Nonlinear Encoder Models for Information-Theoretic Clustering
Felix Agakov and David Barber
In: Statistics and Optimization of Clustering Workshop, 4-5 Jul 2005, Windsor, UK.
The problem of learning anthropomorphically meaningful cluster allocations has been conventionally addressed by applying probability density estimation techniques or algorithmic spectral clustering methods. Here we propose a simple information-theoretic alternative to the common clustering approaches.

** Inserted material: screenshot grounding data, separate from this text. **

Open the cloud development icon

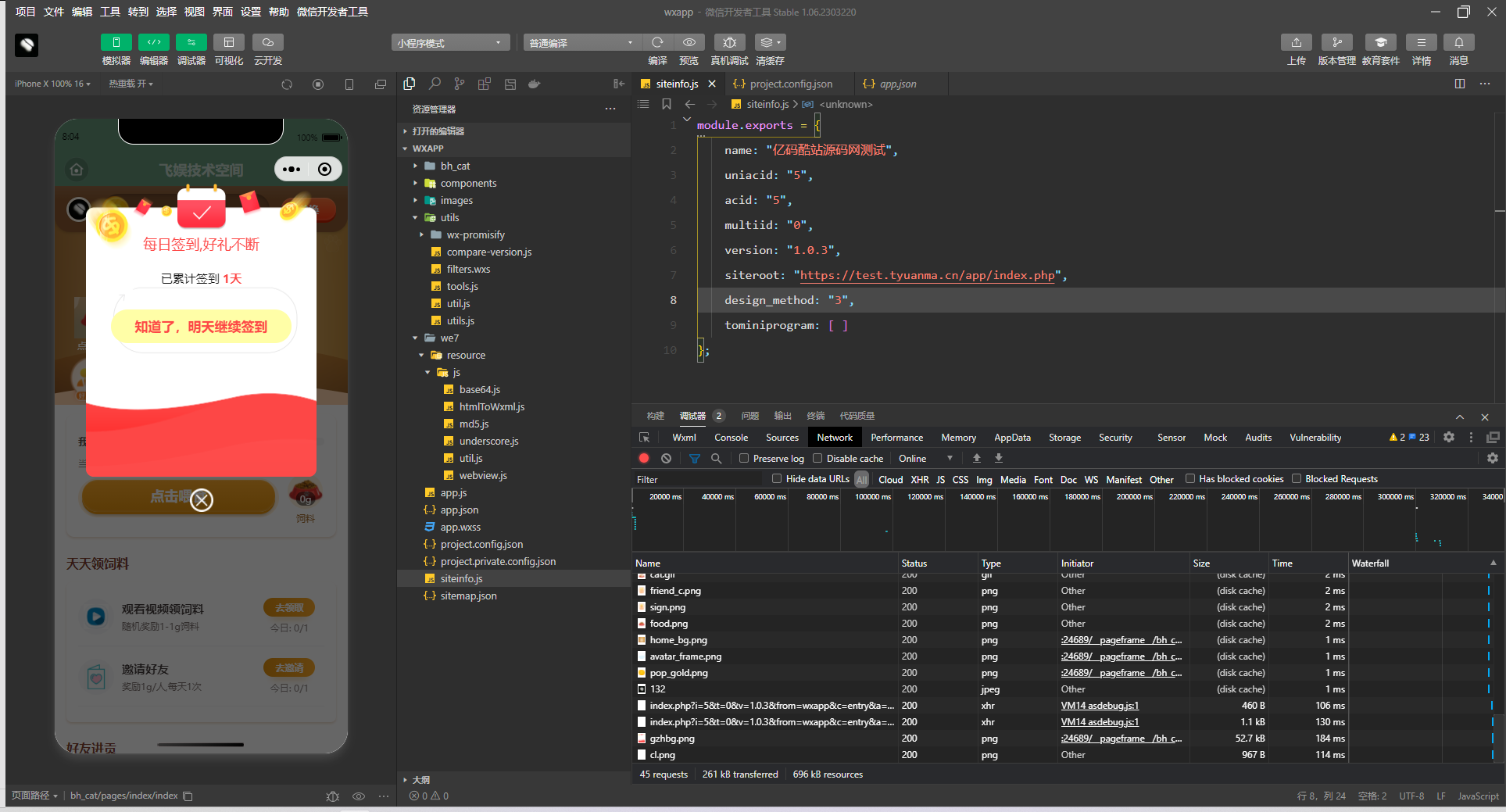(268, 42)
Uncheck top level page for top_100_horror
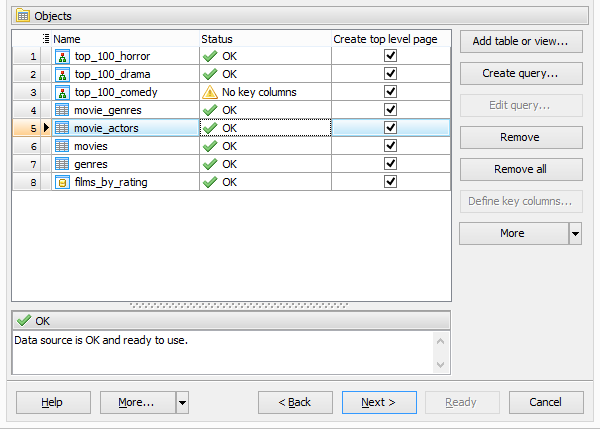 tap(390, 56)
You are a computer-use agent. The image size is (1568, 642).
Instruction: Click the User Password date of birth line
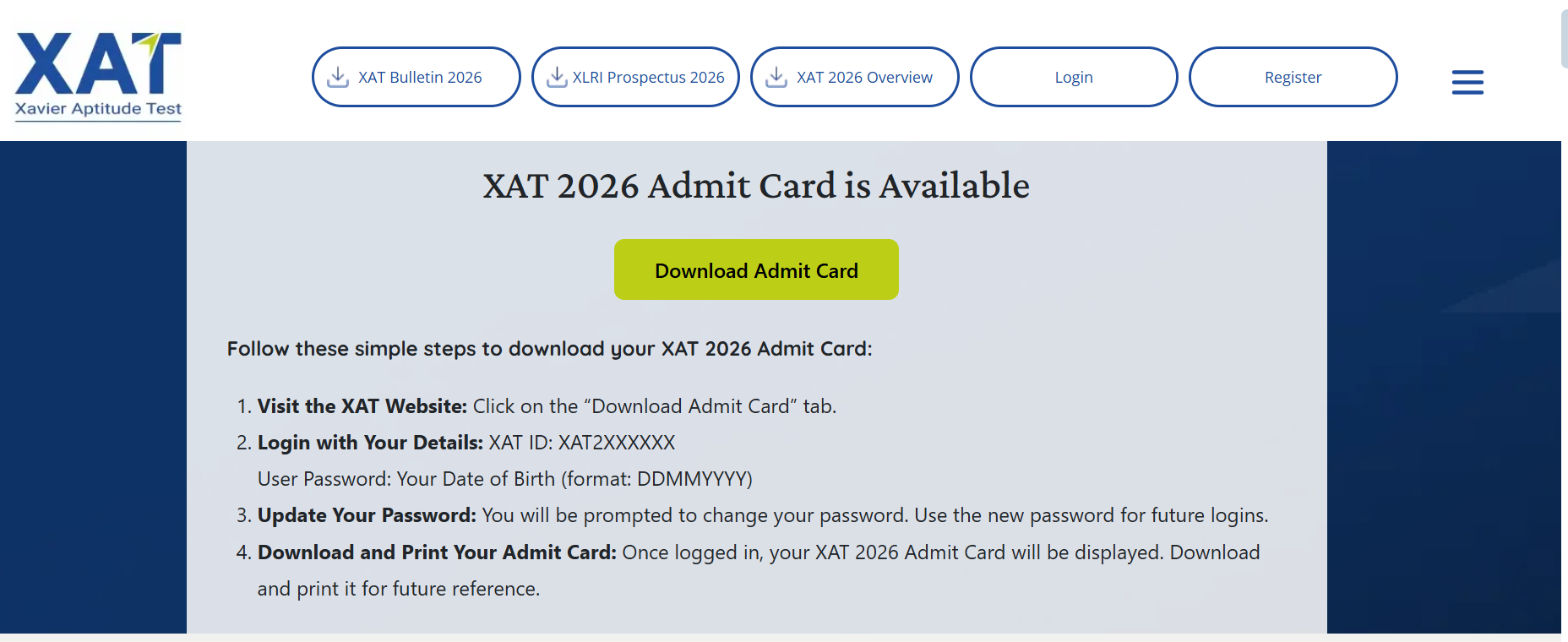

The key idea is to maximize the mutual information $I(x,y)$ between the unknown cluster labels $y$ and the training patterns $x$ with respect to parameters of specifically constrained encoding distributions $p(y|x)$. We show that by considering a kernelized representation of $p(y|x)$, we may use the method to learn optimal parameters of the kernel function, which corresponds to principled information theoretic learning of the affinity matrix. The resulting procedure does not require computations of the inverses or eigenvalue decompositions of the Gram matrices, which makes it suitable for clustering large data sets. Additionally, once the encoder model is parameterized, the method does not require complex problem-specific algorithmic heuristics, or heuristic approximations of the objective criteria. Empirically, we demonstrate that the resulting information-theoretic clustering approach favorably compares with the common generative clustering methods.